獣旅団

(スーファミ(ニンテンドウパワー専用)、シミュレーション)

ストーリーは、特段特筆すべき点は無いです。

英雄(主人公)がいて、なんか悪いのを倒しにいくという、ごく普通のファンタジーです。

ゲームは、いたって普通のウォーシミュレーションゲームです。マス目状のマップがあって、そこでコマとなる兵隊(モンスター)を償還して、敵軍と戦い、敵の本陣を占領すると面クリア→次の面(マップ)へ進む・・・という、よくあるやつです。

ファミコンの「キングオブキングス」に似ていると言えば、ご存知の方はイメージがわくと思います。

画面もいたってシンプルです。ルールもいたってシンプルです。

・・・と書くと、何のとりえも無いゲームのように聞こえると思います。が、そんなことはありません。

はっきり言ってこのゲーム、歴代シミュレーションゲームの中でも、屈指の名作だと思います。

それは何故か?どこが良いのでしょうか?

それはこのゲームが、シンプルだからこそ、です。

例えば、ファミコンの頃からゲームをされている方は、

「俺は、プレステ2とか現行機種の、派手で入り組んだシステムのシミュレーションなんかやりたくないんだ!

俺がやりたいのは、ファミコンウォーズのような、説明書なんか読まなくても簡単に分かる、でもバランスの良い、詰め将棋のようなシミュレーションなんだ!」

って思うことありませんか?

私はあります。

だけど、いざそう思って昔のゲームを引っ張り出してプレーしてみても、現実には、現行機種の派手なゲームに慣れてしまった我々は、昔のゲームの画面のショボさ、操作性の悪さ、単調な展開、やりこみ余地の少なさ等に辟易としてしまうことが多いです。

(分かりやすい例として出してしまいましたが、実際には、ファミコンウォーズは今やっても面白いですけどね)

「古き良き時代のシンプルなベースは生かしたまま、画面や操作性はそこそこ改善してあって、かつ飽きさせないように色々な味付けがしてあり、ゲームバランス等の完成度も高い、そんなゲームは無いだろうか・・・。」

って思ったことありませんか?

私はずっと思ってました。

そして・・・、そんなゲームが、現実にいたのです。 それがこの、幻獣旅団なんです。

このゲーム、前述の通り、システムは至ってシンプルかつ単純です。

が、ゲームバランスが非常に良いんです。

難しすぎず、楽すぎず。

各面とも、かなり必死にならないとクリアできませんが、でも理不尽に難しすぎず、「なんとかクリアしたぞ・・・」という心地よい達成感をプレイヤーに味わわせてくれる、絶妙のバランスです。

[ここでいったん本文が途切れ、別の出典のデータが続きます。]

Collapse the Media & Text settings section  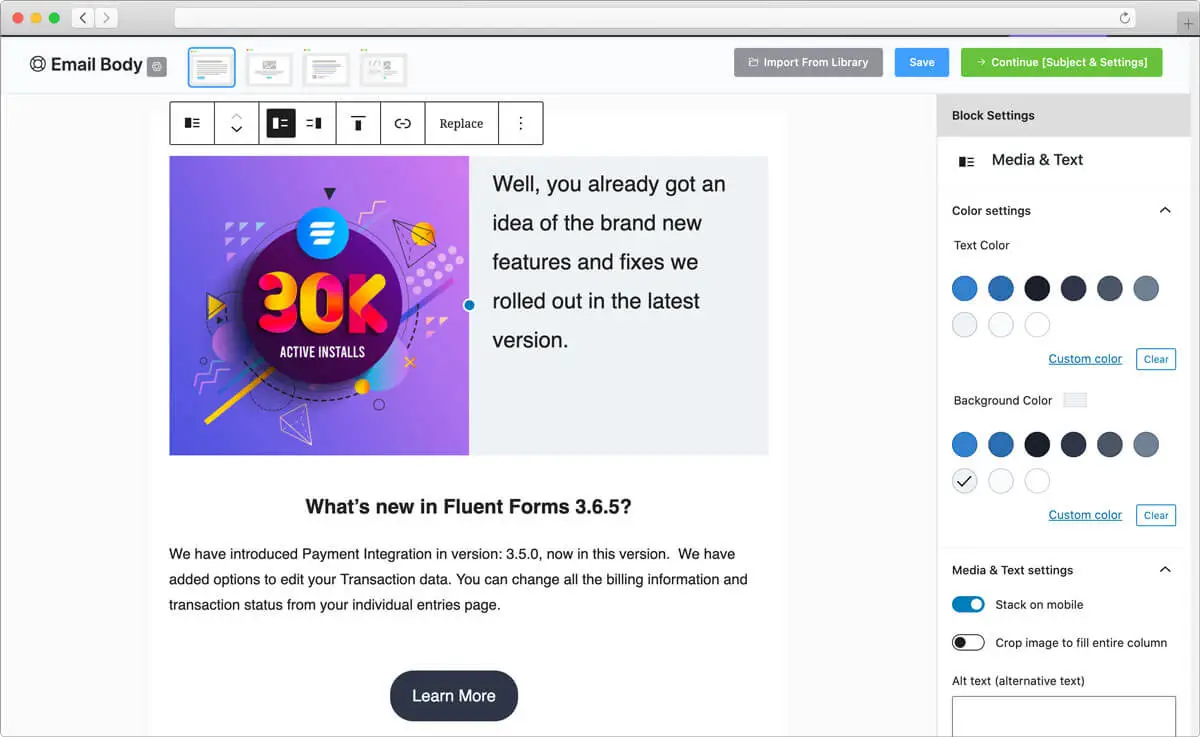1164,569
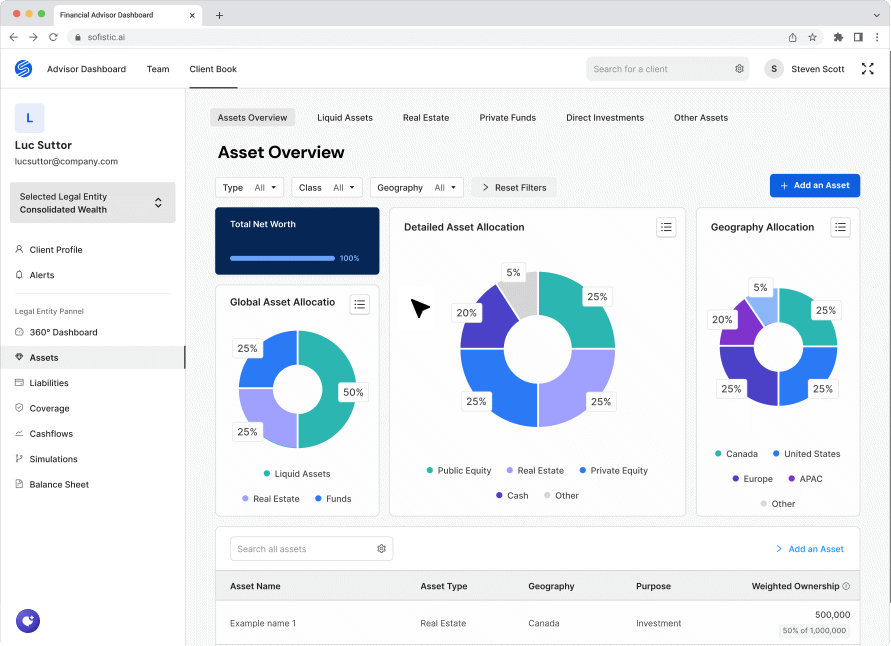Click the Weighted Ownership info icon
Viewport: 891px width, 646px height.
(846, 587)
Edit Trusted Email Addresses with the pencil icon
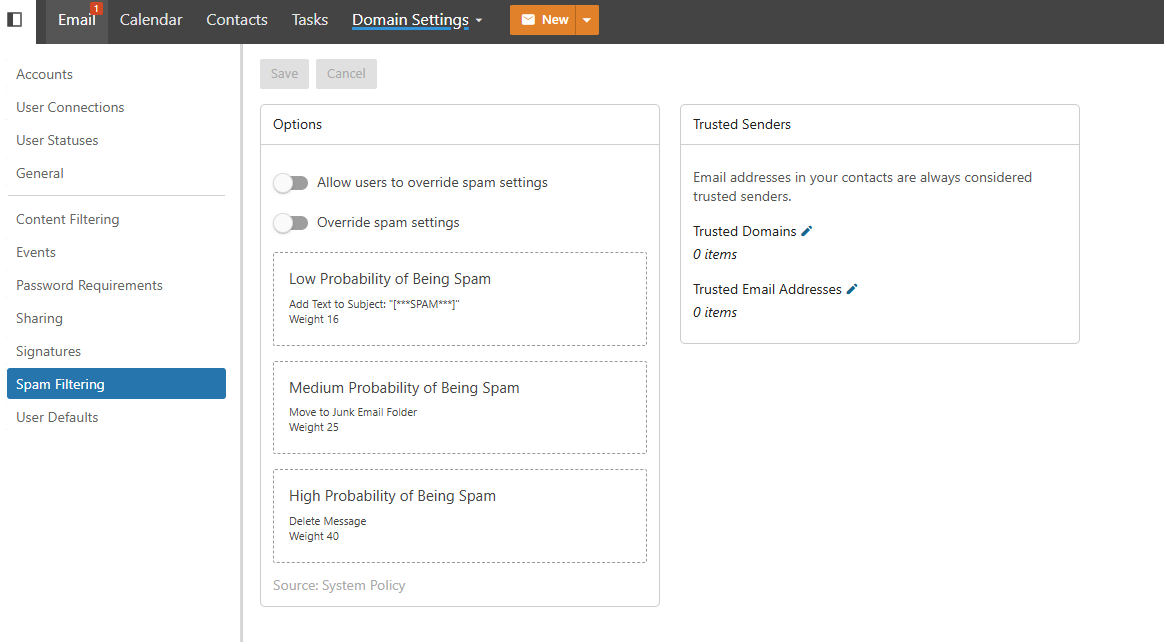Image resolution: width=1164 pixels, height=642 pixels. pos(852,289)
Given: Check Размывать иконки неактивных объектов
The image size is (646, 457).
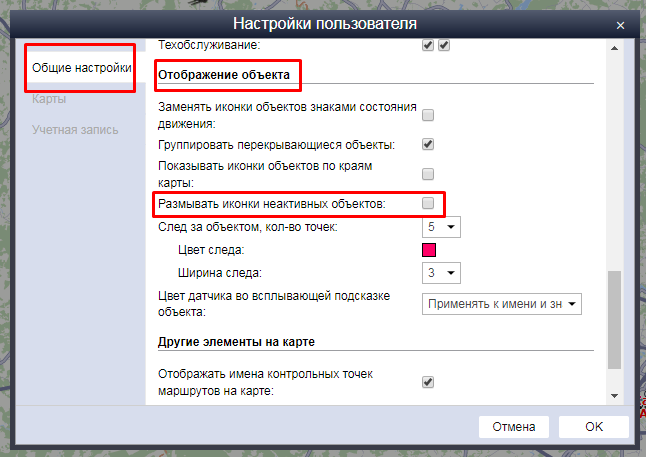Looking at the screenshot, I should coord(428,204).
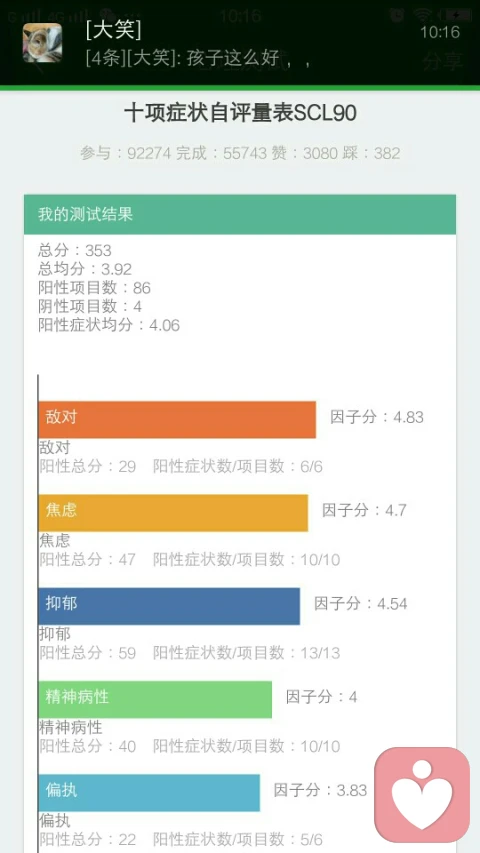Tap the 分享 share button at top right
Screen dimensions: 480x853
pos(442,61)
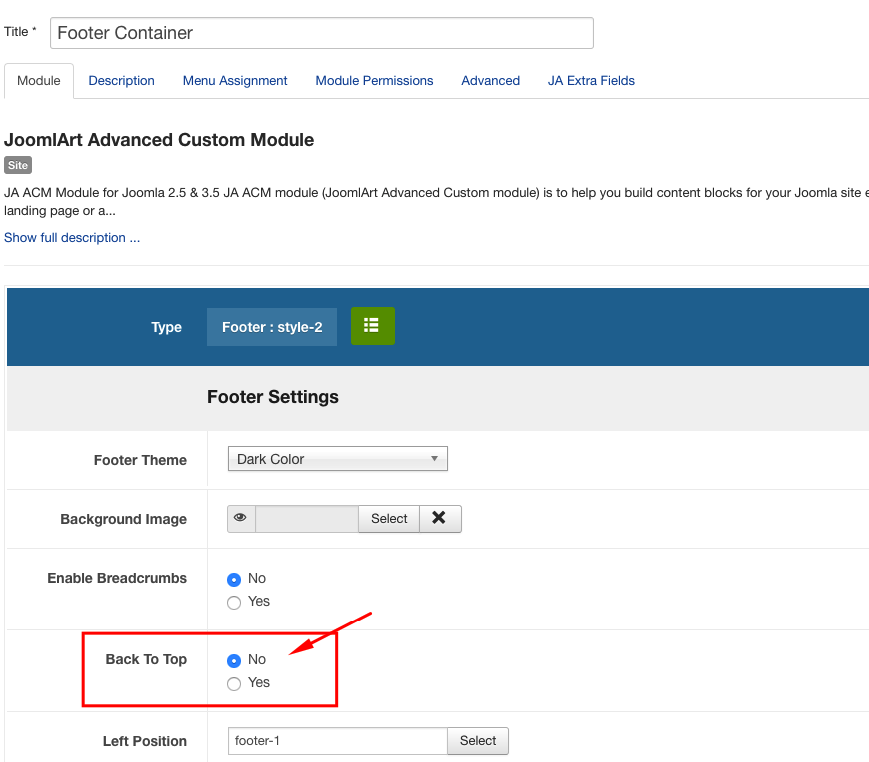Open the Footer : style-2 type selector
The width and height of the screenshot is (869, 762).
tap(272, 327)
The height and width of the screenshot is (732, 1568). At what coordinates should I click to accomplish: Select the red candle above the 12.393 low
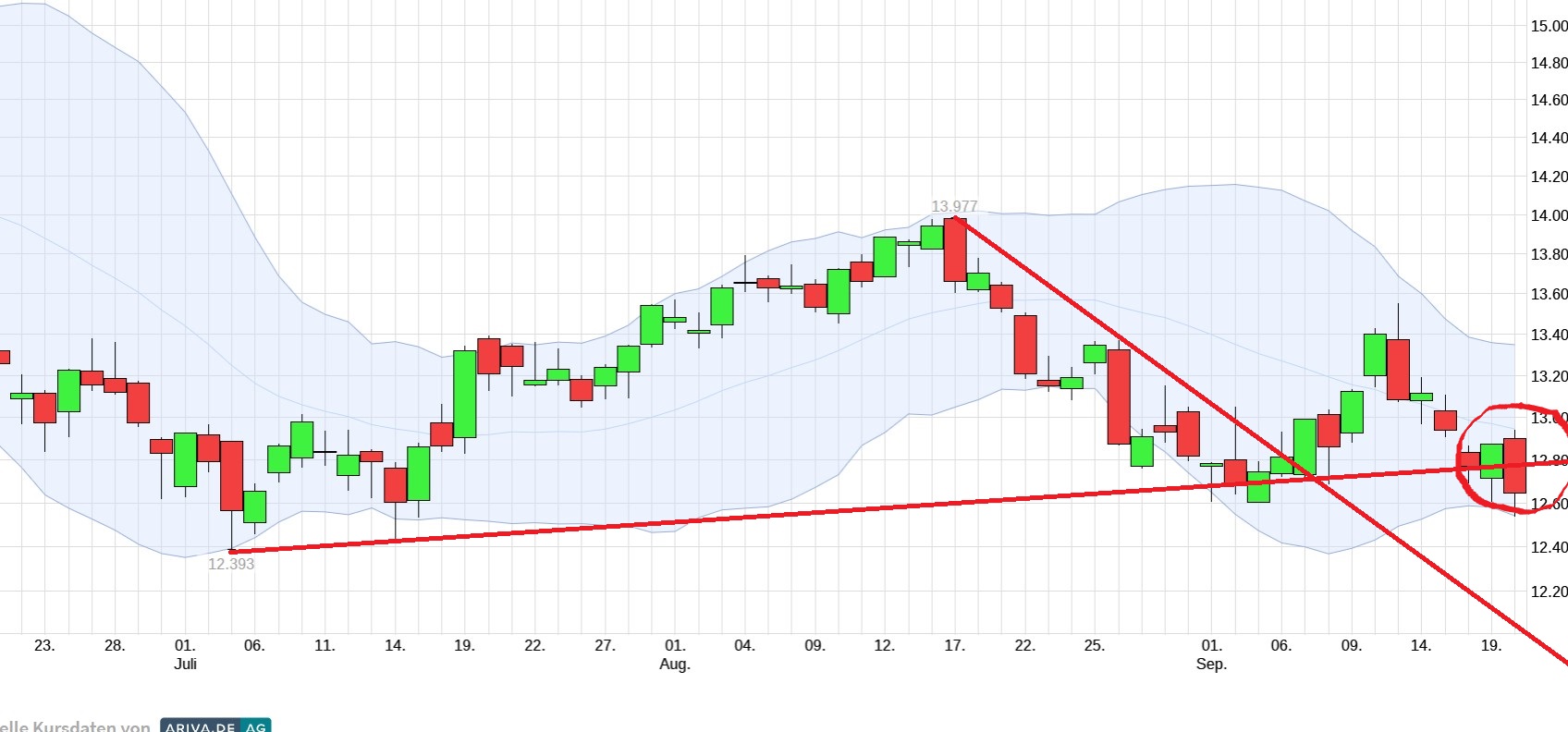point(231,475)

更に、各ユニットの特殊能力や、各面の地形等もいろんなバリエーションがあって、プレイヤーを飽きさせません。

そのバリエーションも、最近のゲームにありがちな、単に奇をてらった、うっとおしいものではなく、詰め将棋のようなバランスの良い正統派シミュレーションとしてのベースは生かしたたままで、実に上手く作られております。

時間に余裕さえあれば、100時間以上は遊べます。

またうまい具合に、このゲーム、クリアまでに恐ろしく時間がかかります。全部クリアするには、少なく見ても70時間以上はかかります。(人にもよりますが・・・)

ちなみに余談ですが、

「ローソンのニンテンドウパワー書換サービスが2002年8末で終了する」

というニュースが流れたとき、全国のマイナーゲームコレクター達は、おそらくその時点で書換サービスのラインナップから消滅してしまうであろうソフトの確保に、血眼になって奔走しました。

そのソフトの一つに、この「幻獣旅団」がありました。何故なら発売元のアクセラが、既に御臨終していたからです。

で、8末が過ぎました・・・が、結局、何故かは知らねど「幻獣旅団」は書換終了せず、今でもニンテンドウパワーの書換ラインナップに健在です。

お時間ある方は、是非、書き換えて遊んでみて下さい。

参考情報

メーカー:アクセラ

難易度:けっこう難しいです。クリアするためにはけっこう必死になります。

プレイ時間:私はまだクリアしていないのでなんとも言えませんが、おそらくオニのような時間が見込まれます。でも、1面完結型で、ルールもシンプルなので、気が向いたときに少しずつやってもよいかと。

攻略本:ありますが極レア。

入手環境:2000円で任天堂で書き換えてくれます。ただし書換用のメモリーカートリッジが飢饉状態です

知名度:普通の人は、たぶんご存じ無いかと。一部で盛り上がりましたが。